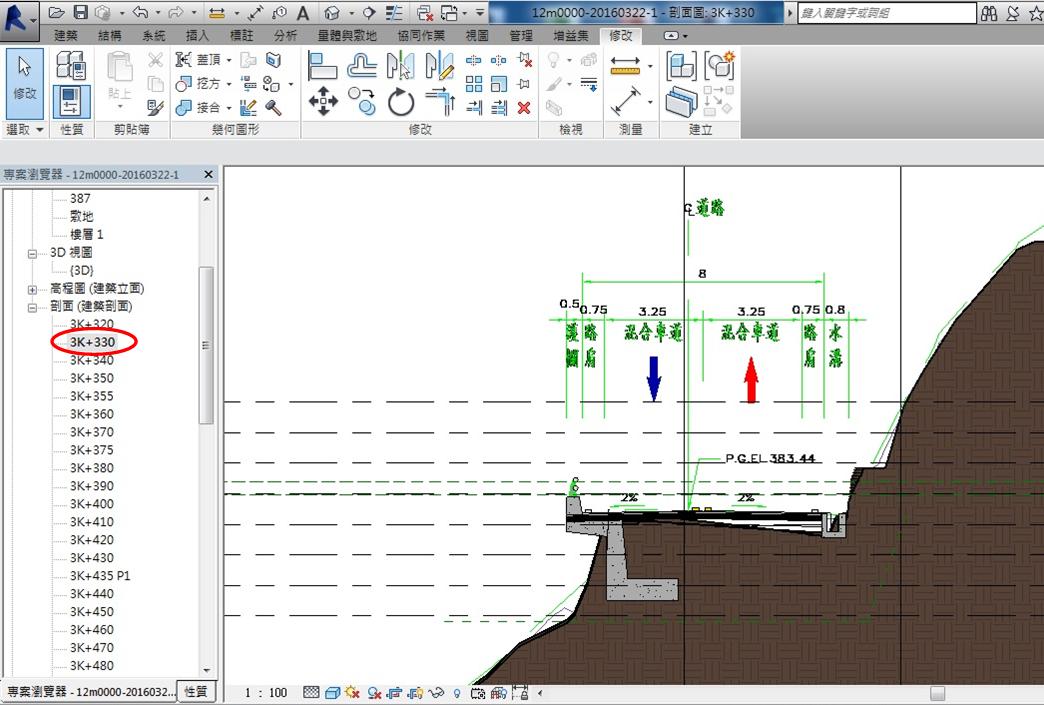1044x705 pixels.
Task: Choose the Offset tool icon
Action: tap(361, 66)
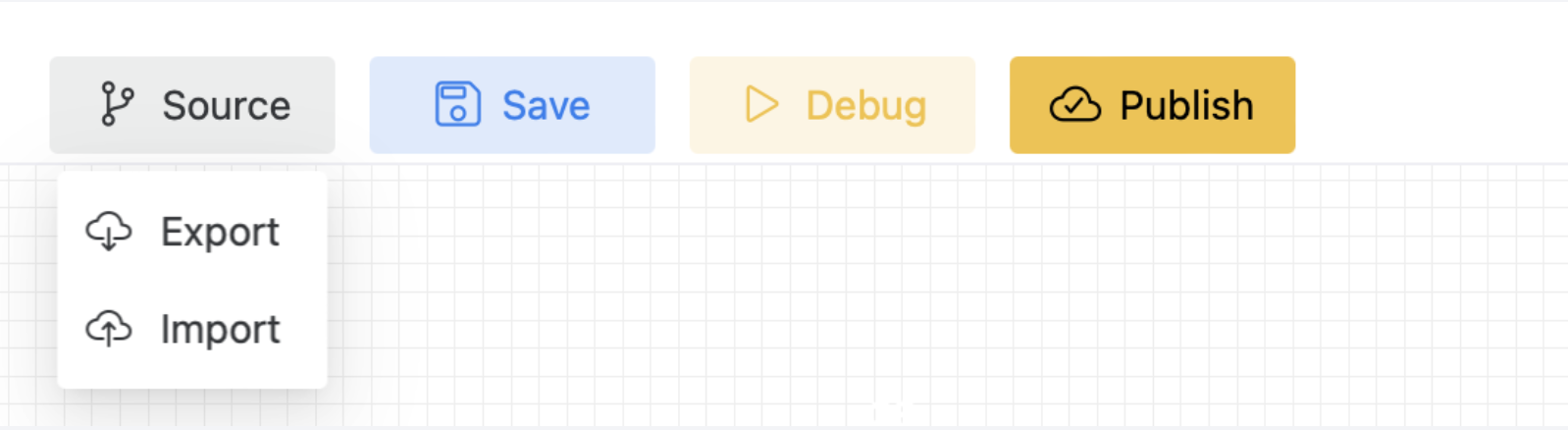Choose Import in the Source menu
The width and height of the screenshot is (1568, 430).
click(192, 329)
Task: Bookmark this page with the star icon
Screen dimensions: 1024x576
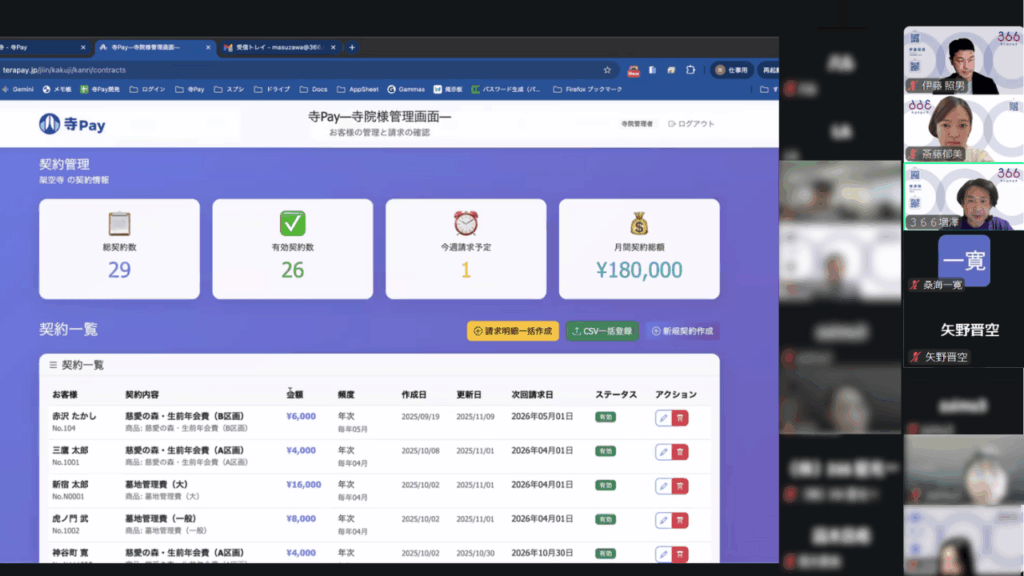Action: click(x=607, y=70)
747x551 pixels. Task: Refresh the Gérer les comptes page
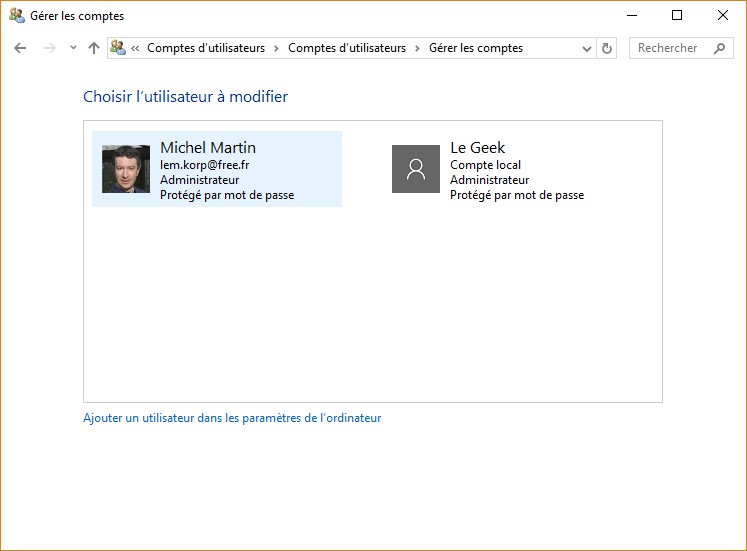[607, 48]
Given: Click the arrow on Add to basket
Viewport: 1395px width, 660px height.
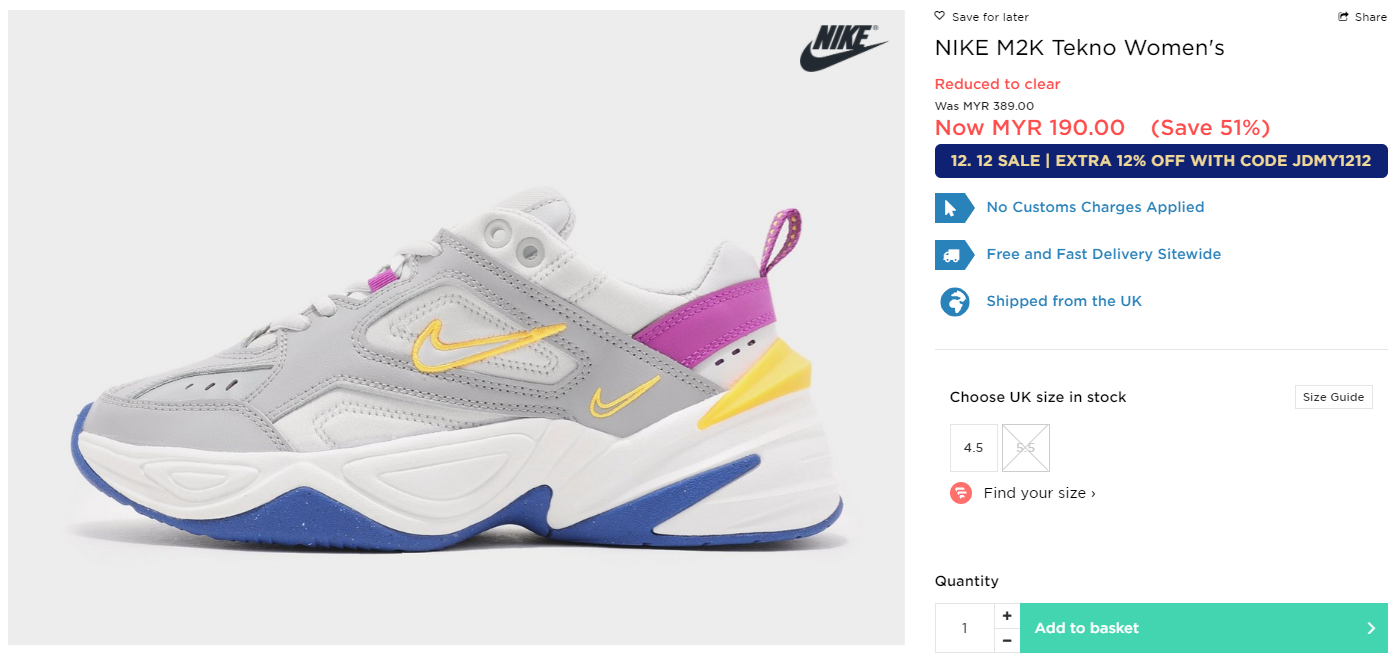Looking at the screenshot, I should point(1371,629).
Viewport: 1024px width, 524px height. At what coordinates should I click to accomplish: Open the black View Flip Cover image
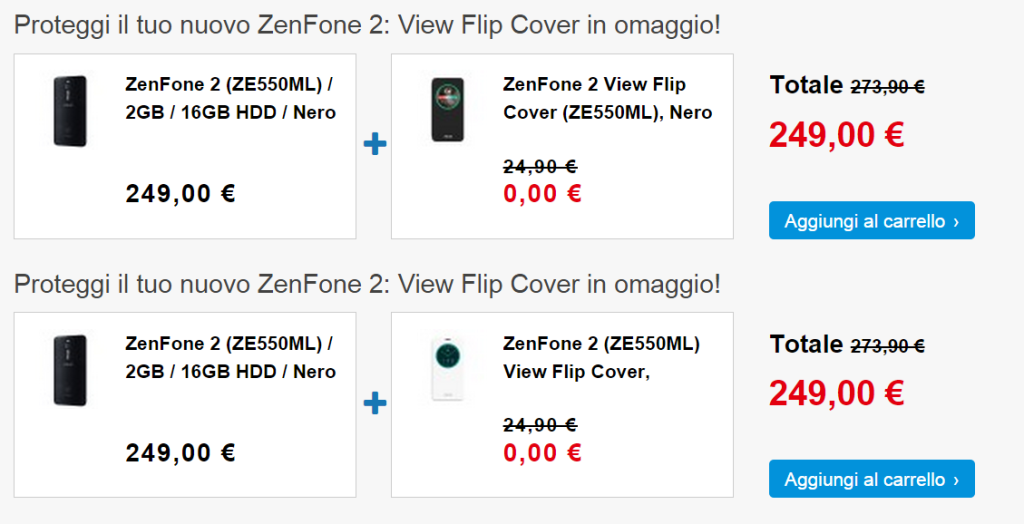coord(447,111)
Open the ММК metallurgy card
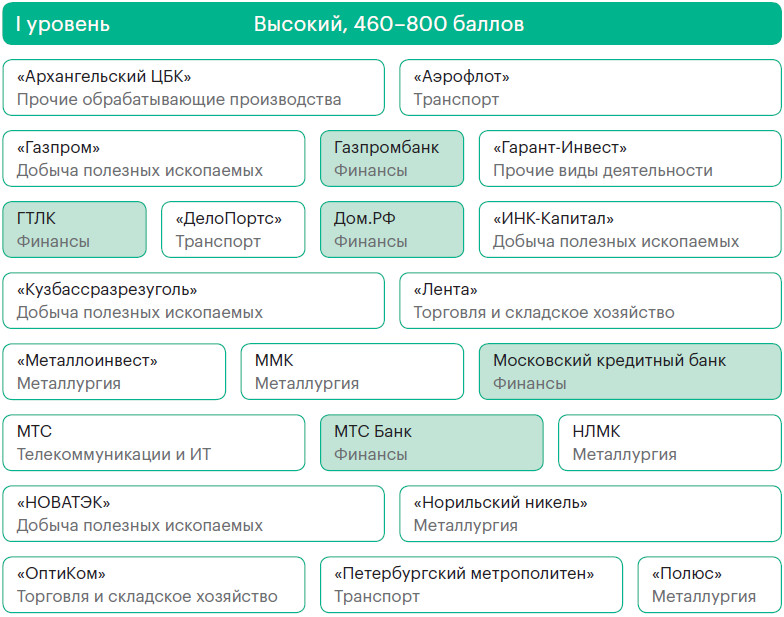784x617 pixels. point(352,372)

----

Task to complete:
Rewrite all of the lines above, putting "Screen area" wherever "Viewport" appears and changing nothing else. Leave out the pictures.

Exercise result:
1044x705 pixels.
Task: Choose the Offset tool icon
Action: tap(361, 66)
Choose Import in the Source menu
The width and height of the screenshot is (1568, 430).
click(192, 329)
Task: Bookmark this page with the star icon
Screen dimensions: 1024x576
Action: click(x=607, y=70)
747x551 pixels. Task: Refresh the Gérer les comptes page
[607, 48]
Given: Click the arrow on Add to basket
Screen area: 1395px width, 660px height.
Looking at the screenshot, I should point(1371,629).
Screen area: 1024px width, 524px height. At what coordinates should I click to accomplish: Open the black View Flip Cover image
coord(447,111)
Open the ММК metallurgy card
784x617 pixels. point(352,372)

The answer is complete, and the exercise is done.